In 1983 Smith-Madrone was the first U.S. Riesling producer to label its wines by its true name, “Riesling,” after an eight-month struggle with the BATF. Smith-Madrone had been the only winery to use only the word Riesling on its labels when other wineries at the time were using either Johannisberg Riesling or White Riesling. Why? “It’s the true name of the varietal,” Smith explains. “When was the last time you had a red Riesling? White Riesling is redundant; Johannisberg is a picturesque winery in Germany not too dissimilar from Smith-Madrone. Why should we call Riesling ‘Johannisberg Riesling’ if we don’t call Pinot Noir ‘Romanee Noir’ or Cabernet Sauvignon ‘Lafite Sauvignon?’ The true name of the varietal is simply Riesling and our fighting to use that terminology was an expression of our serious commitment to this grape,” he adds.
“With our Riesling you get the purest expression of the varietal. There’s no malolactic fermentation, no oak extraction, lees stirring or blending with other varietals,” says winemaker Charlie Smith, Stu’s brother. “Once harvested, the grape juice goes directly into stainless steel tanks where it is fermented, clarified and then bottled. This is true minimalist intervention winemaking and Riesling is the only varietal that reaches its greatest heights this way,” he adds.
Riesling expert (author of The Riesling Story: The Best White Wine On Earth) Stuart Pigott named Smith-Madrone’s Riesling the only dry Riesling from North America in his list of Top 20 Dry Rieslings in the book. About the winery’s Rieslings, he has written, “they were not only of consistently high quality, they were also utterly distinctive. The 1996 was one of the best mature American Rieslings I ever tasted. Which other American Rieslings can match its vitality and uniqueness of flavor?” In describing the varietal in general terms, Pigott has written: “There’s not only a spirit of the times; there’s also a wine of the times, and Riesling is the white wine of our time. In a wine world dominated by smoke and mirrors, where standardization of flavor is the norm, Riesling remains strikingly and deliciously original.”

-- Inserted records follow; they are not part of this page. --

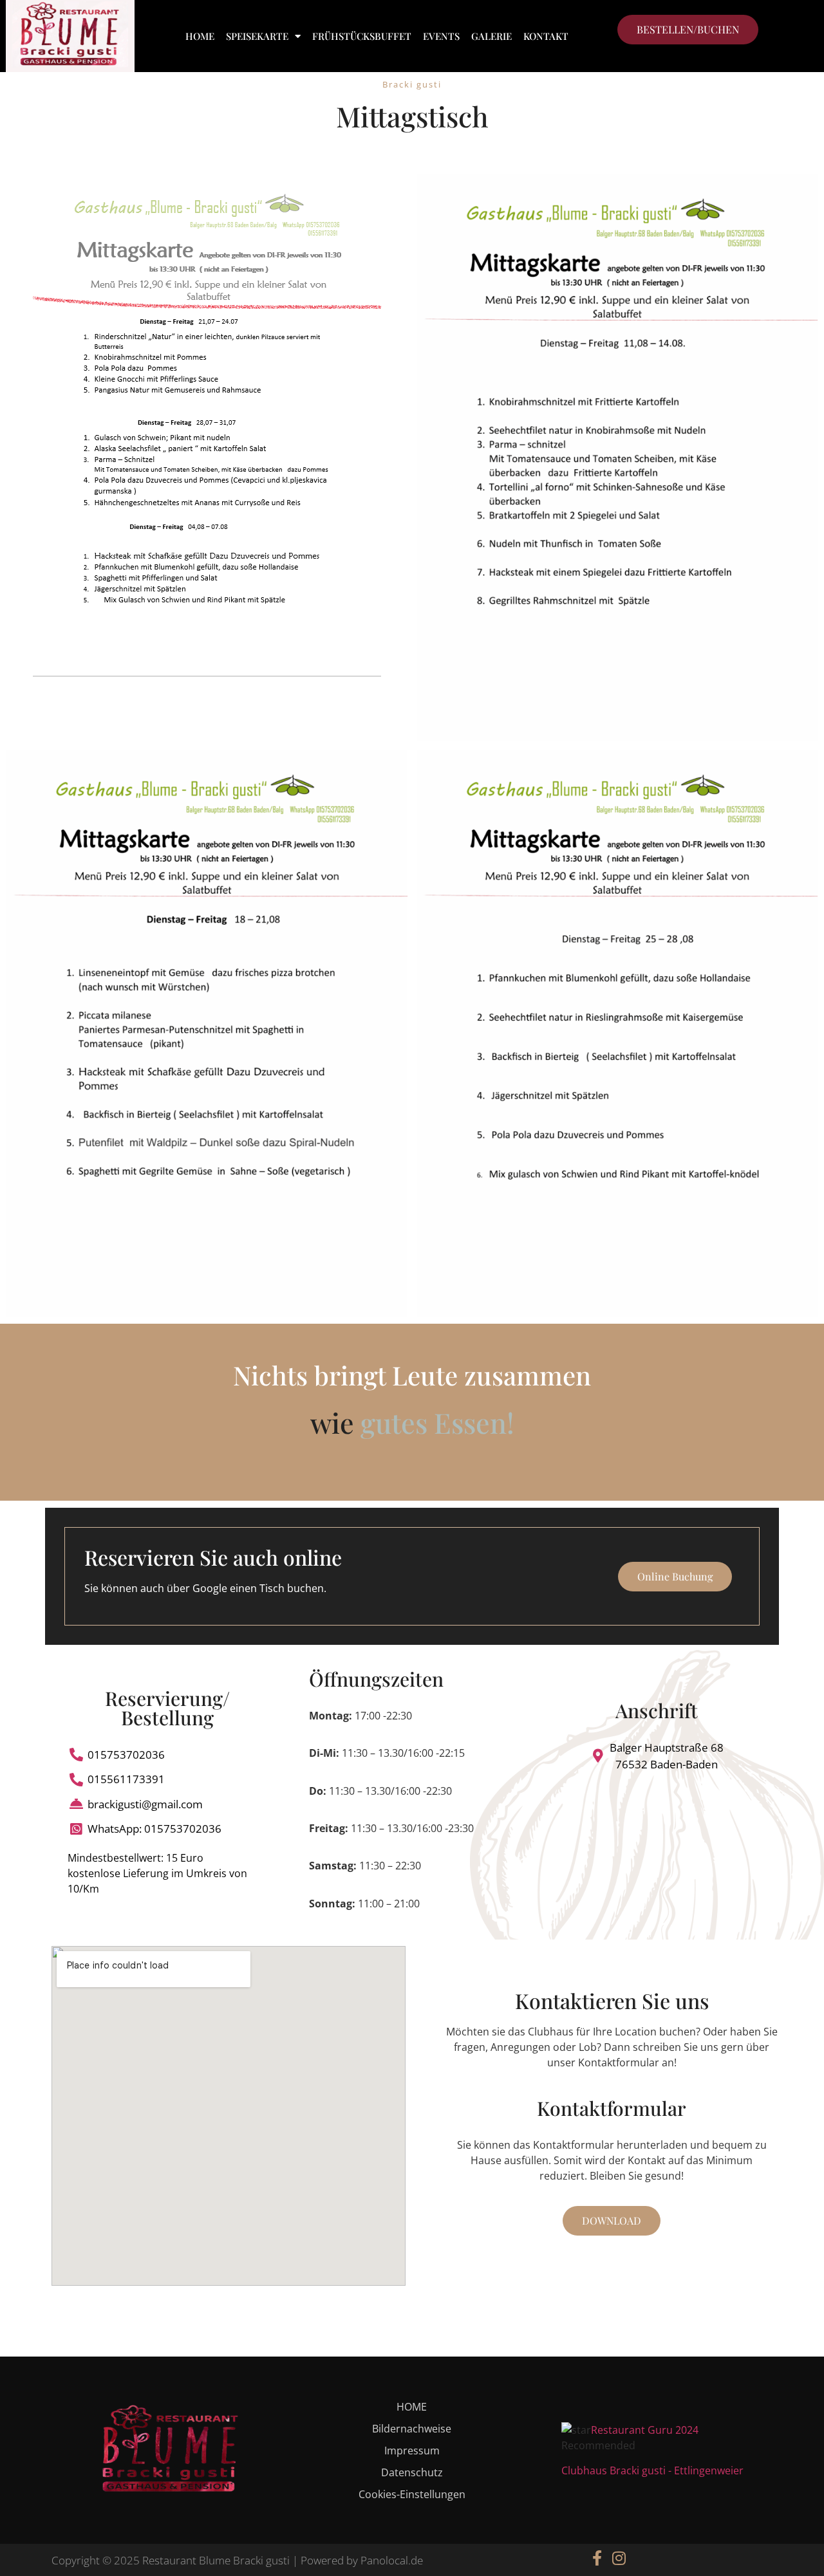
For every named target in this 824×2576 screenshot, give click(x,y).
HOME (199, 36)
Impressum (412, 2450)
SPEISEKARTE (257, 36)
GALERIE (491, 36)
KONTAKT (545, 36)
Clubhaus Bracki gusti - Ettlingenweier (652, 2470)
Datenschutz (412, 2472)
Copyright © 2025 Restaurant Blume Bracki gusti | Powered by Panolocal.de (237, 2560)
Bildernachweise (411, 2429)
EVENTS (441, 36)
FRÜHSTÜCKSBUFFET (361, 36)
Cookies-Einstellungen (412, 2494)
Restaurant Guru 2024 (644, 2430)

Smith-Madrone is one of Napa Valley’s authentically artisanal wineries, founded in 1971 by Stuart Smith. Winemaking and grape-growing are handled entirely by the two brother-proprietors, Stuart and Charlie Smith and Stu’s son, Sam Smith. All of Smith-Madrone’s wines come from the 38 acres of estate vineyards surrounding the winery, first planted 49 years ago by Stuart and Charlie. The vineyards extend across steep mountainsides, at steep slopes at elevations between 1,300 and 1,900 feet. Total production each year is less than 4,000 cases.
Smith-Madrone’s current releases, all sourced from estate-grown fruit from vineyards surrounding the winery at the top of the Spring Mountain District appellation in the northern Napa Valley, are 2016 Riesling, 2017 Chardonnay, 2016 Cabernet Sauvignon and 2016 Cook’s Flat Reserve.